Parsing is done from right to left, as follows :

  1. First of all, if the word ends in a C, make it Ch. This is done in order to make the pronunciation consistent with conventional spoken hindi.
  2. Now, parse the word recursively as follows : If c(n) is :
    (a)A "C" :
                c(n-1)         output
               ________       _________
                  ""             C1
                  V              CVC,if c(n-2) is a C; else CV
                  C              C1C
                  Ch             C1C
    (b)A "Ch" :
                 c(n-1)         output
               ________       _________
                  ""             0C
                  V              CVC,if c(n-2) is a C; else VC
                  C              C1C
                  Ch             CHCV if c(n) & c(n+1) are a CV pair  & the corresponding 'half' sound is available; else 0C
    (c)A "V" :
                 c(n-1)         output
               ________       _________
                  ""             V
                  V              V
                  C              CV
                  Ch             CV


Consider the word "Samaaroh"(Function), for example. In our phonetic symbols, this becomes "sm2r12h", and the desired phonetic output of the convertor should be "s1 m2 r12h".

Now let's see how our algorithm processes this input : We can write this "CCVCVC" in terms of consonat, vowel etc First of all, since it ends in a C, we add a halant, so we get "CCVCVCh". The length of the input is 6. Going from right to left, the algorithm works as follows -

c(6) is a Ch, and c(4) plus c(5) make a CV pair, thus we get a CVC - therefore we have "CVC" ie "r12h" in the output.

Next, c(2) and c(3) make a CV pair, and so we get "CV", or "m2", in the output.

Lastly, c(1) is a C all by itself so we output "C1", ie "s1" (that takes care of the implicit vowel :-) !!)

Thus we've got "r12h","m2","s1" and the final output is these in the reverse order, ie "s1 m2 r12h" as desired.

As another example, let's take the word "Naujawaanon"(Youngsters), which doesn't end in a "C" - in our phonetic symbols, this is "n13jv2n13", or "CVCCVCV", input of length 7. The desired output is "n13j v2 n13"

The algorithm works as follows :

 c(6) and c(7) make a CV pair, so output is "n13"
 So do c(4) and c(5), so output is "v2"  
 Finally, c(1), c(2) and c(3) give a CVC, thus "n13j"
Thus, we get "n13j v2 n13", (after reversal) as desired. (Actually, the last part is n13n, where 13n is to give the appropriate hindi pronuciation of the vowel, just like 2n for kahaan )


The algorithm can fail for certain compound words, eg consider the word "Sabhaapati"(Chairman), ie "sbh2pt3" the desired output is "s1 bh2 p1 t3".

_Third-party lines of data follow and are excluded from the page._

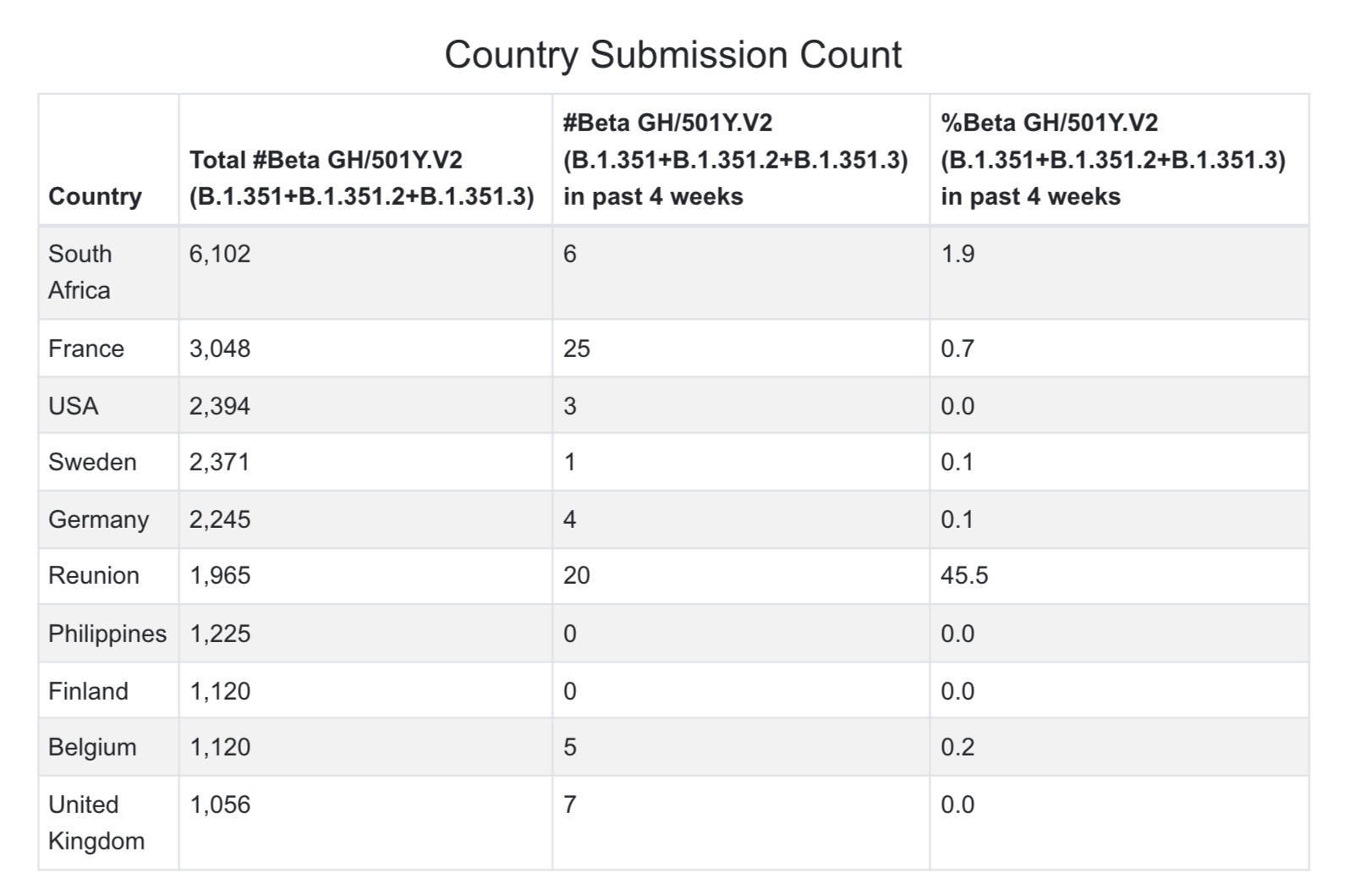Click the United Kingdom total 1,056
The height and width of the screenshot is (890, 1372).
pyautogui.click(x=220, y=805)
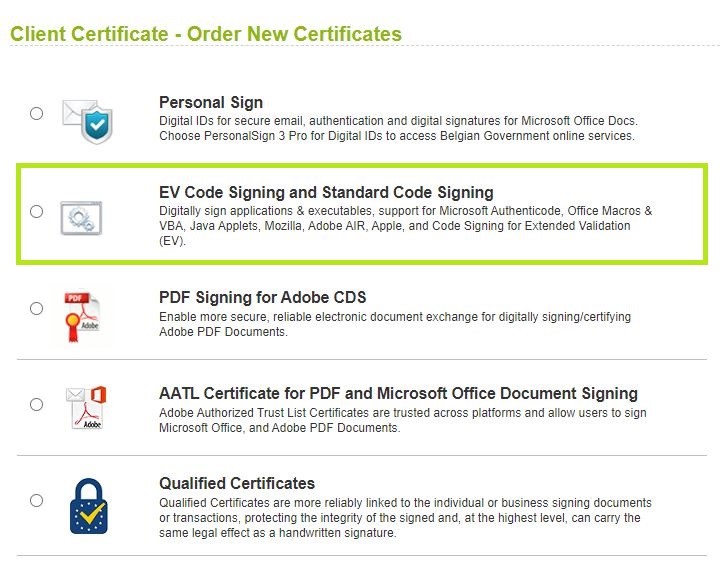
Task: Click the Personal Sign description text
Action: [398, 128]
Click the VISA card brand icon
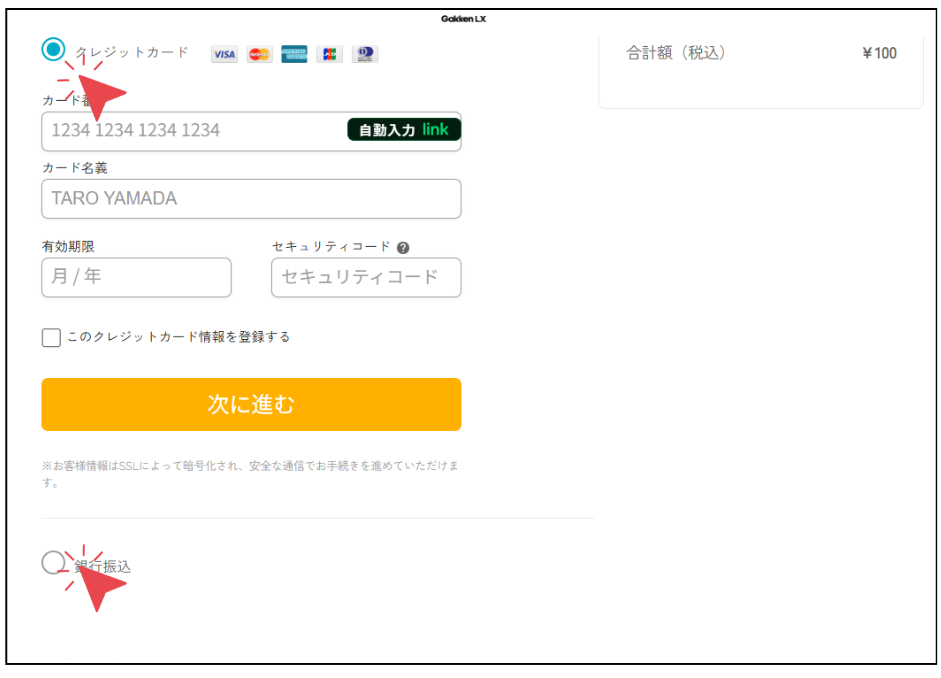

The input is "CCVCCV", of length 6.

Now let's see how the algorithm works :

 First c(5) and c(6) make a CV pair, so - "t3"
 Next, c(2),c(3) and c(4) make a CVC so - "bh2p" (oops!!)
 Lastly, c(1) is a solitary "C" so - "s1"
 Thus, we get "s1 bh2p t3" - not quite what we wanted. 
This is an example of how our algorithm can fail for certain compund words - evidently, this will happen when the "join" is such that the end of a previous "subword" gets included in the beginning of a "subword", eg the "bh2" from "sbh2" and "p" from "pt3" in "sbh2pt3".

An obvious (brute force!!) workaround is to have a small dictionary of such "problem" words, and check whether a given word matches any of them.If so, break it up into the corresponding subwords & parse them separately - this works satisfactorily, and we've implemented this with a few words (refer functions checkspecial() and the corresponding parts of process() in hindiphoserv.c).

It must be stressed, however, that even if the algorithm makes a mistake of the above kind, the program isn't going to crash/segfault etc - one merely gets an unexpected pronunciation :-) .

Any constructive criticism/suggestion(s) are most welcome.